On a uniprocessor, mutual exclusion may be provided by disabling interrupts on entry to a critical section and reenabling them on exit.
disable interrupts load register with count increment register store register to count enable interruptsThe disadvantages of this are:
It requires that all critical sections be in privileged code (user code is typically unable to disable interrupts because doing so risks crashing the machine).
It is not selective. If one process is incrementing some variable, it only needs to exclude other processes that operate on the same variable!
Nonetheless, the code given in the previous lecture for implementing a scheduler relied on this method.
Many multiprocessors include instructions such as exchange(r,m) or test-and-set(m). These are atomic (if one CPU is executing one of these operations, no other CPU may intervene). Exchange swaps the contents of a register with a location in memory, while test-and-set sets a memory location to one while testing its previous value.
Given one or another of these operations, the variable count used in our running example may be protected with a new variable called a spin lock. As a convention, the spin lock protecting a variable, for example, count will be called count-lock. Given this, we can implement our critical section as:
lock( count-lock ) load register with count increment register store register to count unlock( count-lock )The two states of a spin lock are locked and unlocked; any two values may be used to represent these states, however, we will use zero to represent locked and one to represent unlocked because of the way these values generalize to the use of semaphores. Initially, the lock should be one; lock sets it to zero, and unlock resets it to one. Lock and unlock can be implemented as follows:
lock( v ) register := 0; repeat exchange( register, v ); until register = 1; unlock( v ) v := 1;Spin locks have the disadvantage that they involve busy waiting. Nonetheless, they are the preferred mutual exclusion mechanism for very short critical sections on shared-memory multiprocessors. Specifically, if the expected waiting time for entry to the critical section in the event of contention is shorter than the time it would take to do two context switches (switching the waiting process out of the CPU and back in again, under the control of the scheduler), this is the preferred method.
On some uniprocessor operating systems, including much of the older code in UNIX, the poor design of the scheduler or compatability with older versions of the system forces the use of spin-locks. Typically, in high level low-priority code, a relinquish operation is inserted in the busy waiting loop in order to let other ready processes use the CPU while one process waits for the lock. This only works if either a round-robin scheduler is being used or if there is a "relinquish to lower priority" operation -- one that causes headaches when it is implemented by a priority scheduler, but is nonetheless included in many real-time systems in order to allow this approach to mutual exclusion.
Semaphores can be used to provide mutual exclusion! The variable count used in our running example may be protected with a semaphore; we'll call this count-sem.
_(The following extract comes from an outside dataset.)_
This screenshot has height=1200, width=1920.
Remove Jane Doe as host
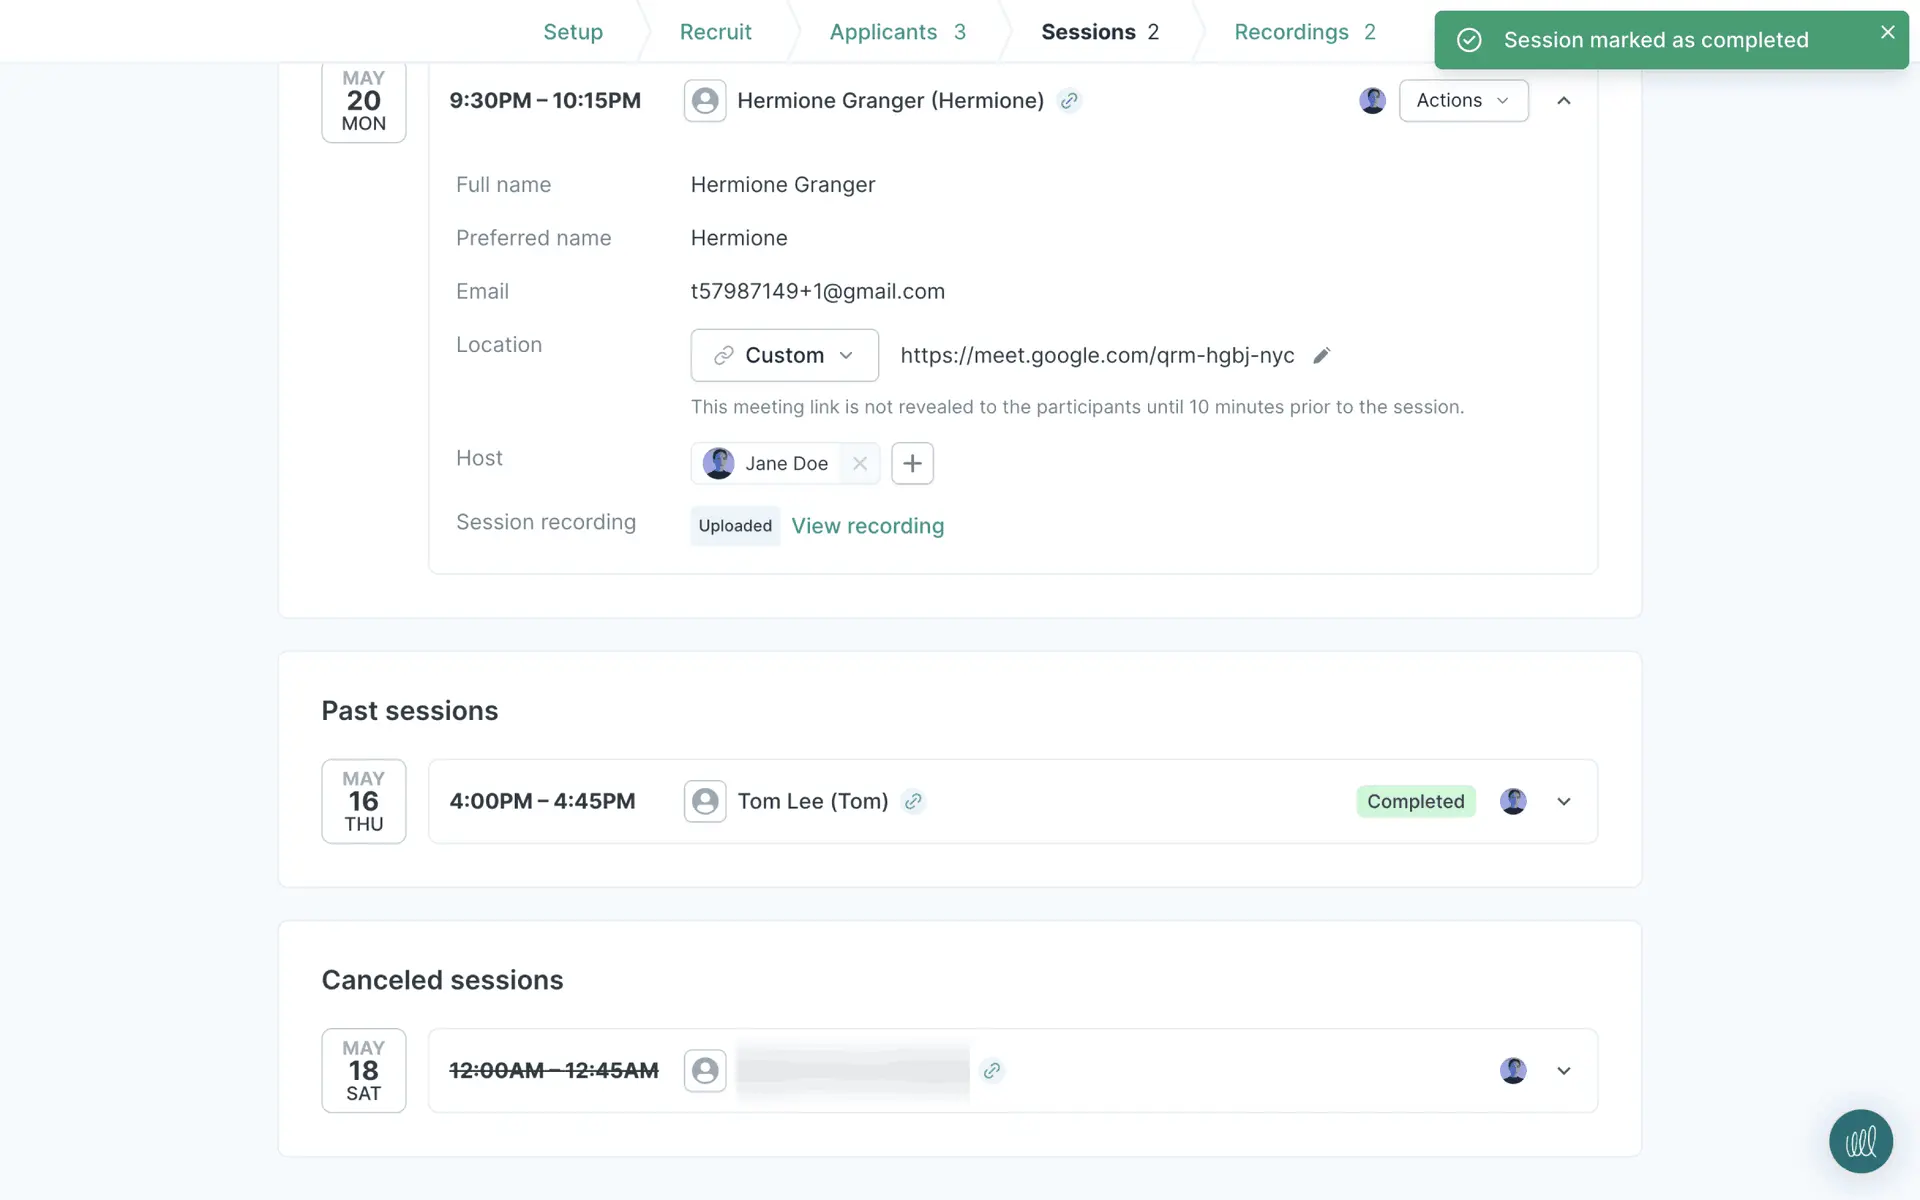pos(859,463)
Given this, we can implement our example critical section as:
P( count-sem ) -- the wait operation load register with count increment register store register to count V( count-sem ) -- the signal operationInitially, the semaphore should have a count of one; the P operation sets it to zero, and the V operation resets it to one.
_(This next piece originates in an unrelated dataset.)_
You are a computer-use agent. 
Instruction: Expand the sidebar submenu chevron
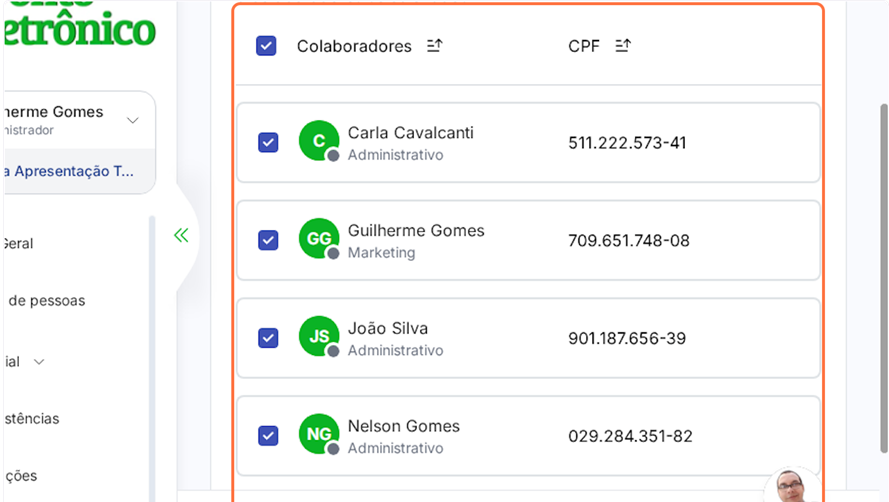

The parallel between this and the spin-lock solution should be obvious! In fact, spin-locks are considered to one implementation of a special case of semaphores called binary semaphores. Binary semaphores are those that never take on values other than zero and one.
Semaphores implemented using the process scheduler are the preferred implementation of mutual exclusion on uniprocessors, and they are the preferred implementation on multiprocessors for those critical sections where the expected waiting time for entry to the section in the event of contention is greater than the time taken for two context switches.